SiMLInt is an ExCALIBUR project demonstrating how to integrate Machine Learning (ML) to physics simulations. It combines commonly used, open-source tools with in-house Python scripts to execute ML-aided computational fluid dynamics simulations.

Background

The SiMLInt workflow is currently based on Learned Correction[1] (LC):

The numerical solver is used to simulate a system, with adapted parameters so that the system is under-resolved due to the domain being decomposed to a coarser level than would be optimal. Beyond this, the execution of the simulation remains unchanged and can be parallelised as usual.

The coarse granularity of the domain decomposition means the simulation would diverge from the real evolution of the system. To prevent this, the workflow uses a pre-trained ML model to adjust the grid at every step of the simulation, keeping the system on the right track.

The ML model is often based on a convolutional neural network (CNN), and is trained to predict the difference between the coarse simulation step and a fully-resolved state, coarsened to match the grid dimensions. Notably, the workflow can be used in a parallelised scenario, where the the correction inference is performed in each parallel process separately, using the partial domain as the ML model’s input, and using the model’s prediction to correct only that slice.

The workflow is visualised in the diagram below. The numerical simulation (in our example, the fluid dynamics simulation code, BOUT++) is represented by the black squares and grids, while the Learned Correction loop (in our example, realised in SmartSim by calling a TensorFlow model) returns the correction (orange grid).

SiMLInt workflow

Example Implementation

LC requires a model that is trained to predict the difference between the fully resolved trajectory that runs over a sufficiently fine resolution of the domain and a trajectory that uses coarser domain decomposition (and coarser time steps). To train such a ML model, we need to generate data matching this scenario, as detailed below.

The training dataset can be generated as follows:

  1. Run a fully resolved simulation (denoted F)
  2. Coarsen some timepoints on this fine trajectory (denoted C) – these are inputs for the ML training
  3. Make a coarse simulation step from C (denoted by the arrow labelled ∆t_c)
  4. Calculate the difference between the fully resolved, coarsened grid and the coarse grid (denoted Ĉ) at the equivalent simulation step – this is the target in the ML training

Data Generation

Codes and Dependencies

The workflow consists of a simulation code implemented in a suitable domain solver, a trained ML model that supplements or adjusts part of the computation, and a layer that orchestrates the former two tools. We demonstrate the workflow on the Hasegawa-Wakatani set of equations. Users can test the setup using previously trained models provided. The dataset we have created for the Hasegawa-Wakatani example, based on 32,000 fully resolved points and, in the coarsened state prepared for the ML training, a size of roughly 32 GB. This is available on request.

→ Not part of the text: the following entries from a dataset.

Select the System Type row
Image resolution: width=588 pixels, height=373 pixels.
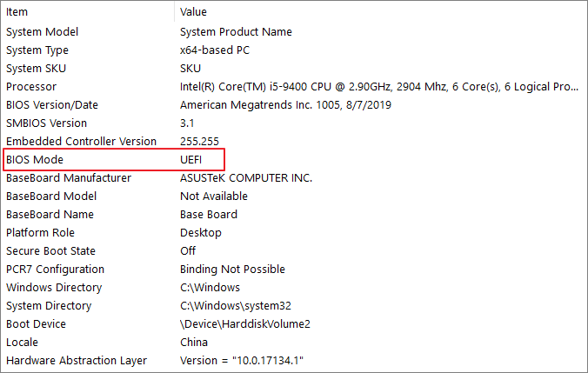(x=37, y=50)
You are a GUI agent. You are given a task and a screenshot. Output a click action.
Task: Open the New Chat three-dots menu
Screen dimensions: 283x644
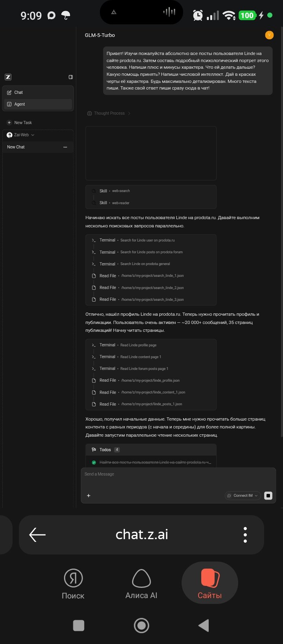click(x=65, y=147)
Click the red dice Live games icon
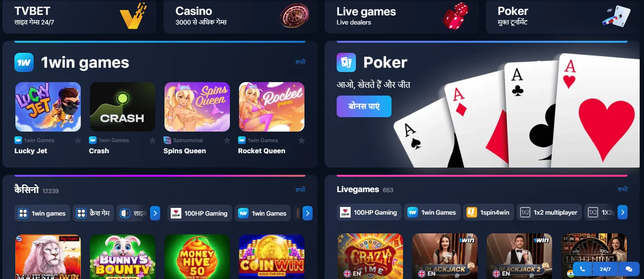 coord(455,15)
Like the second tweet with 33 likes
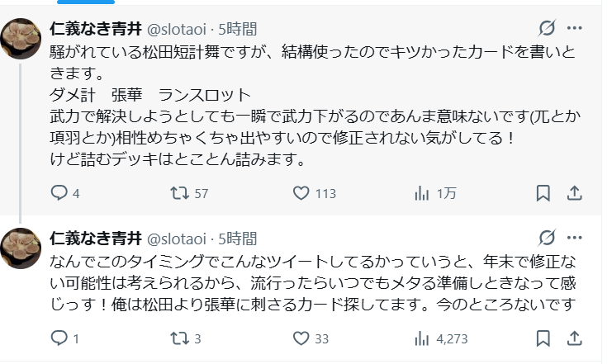 coord(302,338)
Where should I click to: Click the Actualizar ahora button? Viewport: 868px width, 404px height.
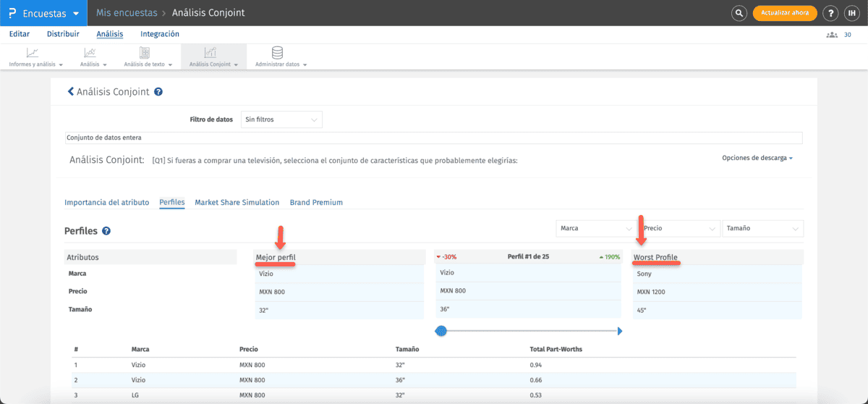click(x=785, y=13)
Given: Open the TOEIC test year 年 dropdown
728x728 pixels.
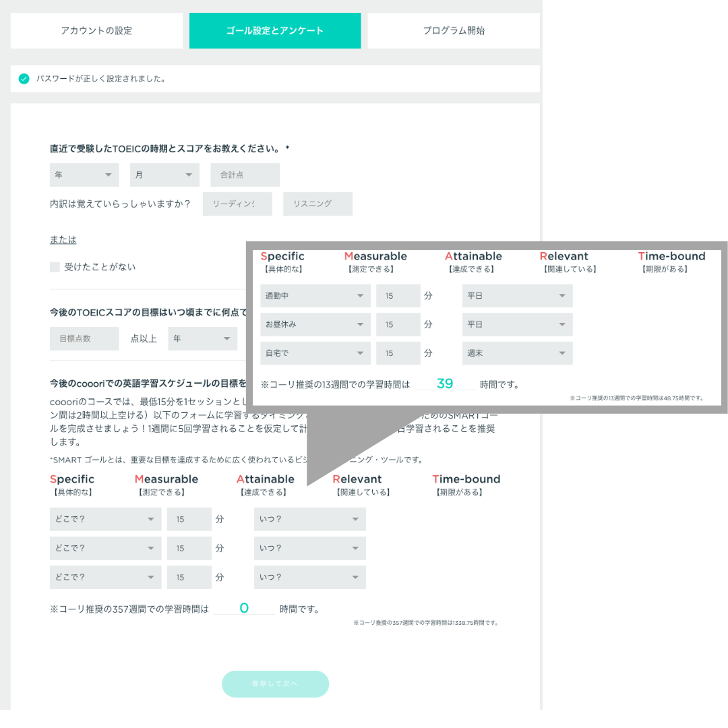Looking at the screenshot, I should coord(84,175).
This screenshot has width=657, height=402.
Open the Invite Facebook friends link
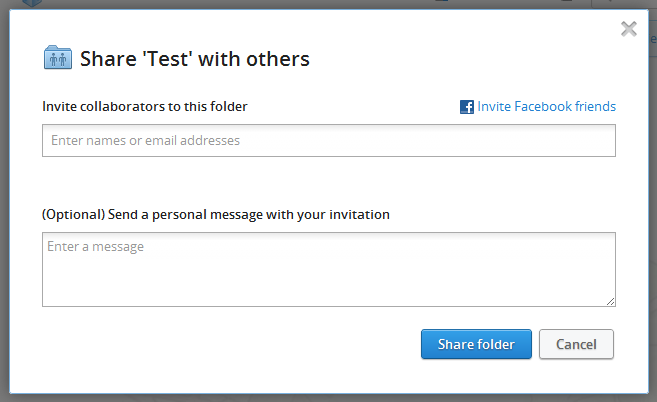pyautogui.click(x=546, y=106)
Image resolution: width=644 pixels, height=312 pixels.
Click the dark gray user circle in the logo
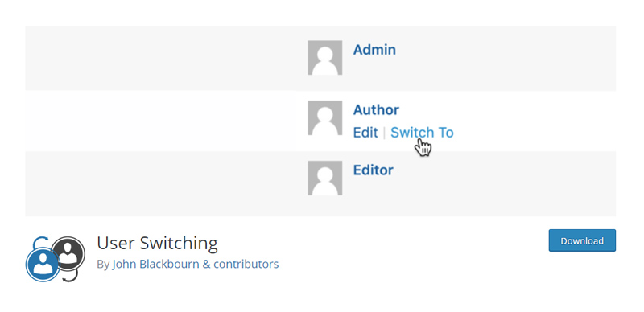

Our example workflow uses the following tools:

To reproduce our work, the system needs to have installed these tools in the versions suitable for SmartSim. For this step, it is best to follow the tool’s installation instructions; however, we provide an example step-by-step and expected outcomes at each stage for installing these on Cirrus.

Instructions to recreate our implementation are linked below.

  1. > Cirrus Installation
  2. > General Data Generation and ML Training
  3. > SiMLInt Data Generation Implementation
  4. > SiMLInt ML Training Implementation
  5. > SiMLInt Simulation

SiMLInt Docker images have been built for CPU (7.6 GB) and GPU (17.1 GB). The CPU version can perform run BOUT++ Hasegawa-Wakatani simulations, generate ground-truth data, or run SiMLInt simulations with inference, while the GPU version is intended for use in training ML models (note: The NVIDIA Container Toolkit is required to run CUDA images). For Docker container usage instructions, click here.

References

[1] Kochkov, D., Smith, J.A., Alieva, A., Wang, Q., Brenner, M.P. and Hoyer, S., 2021. Machine learning–accelerated computational fluid dynamics. Proceedings of the National Academy of Sciences, 118(21), p.e2101784118.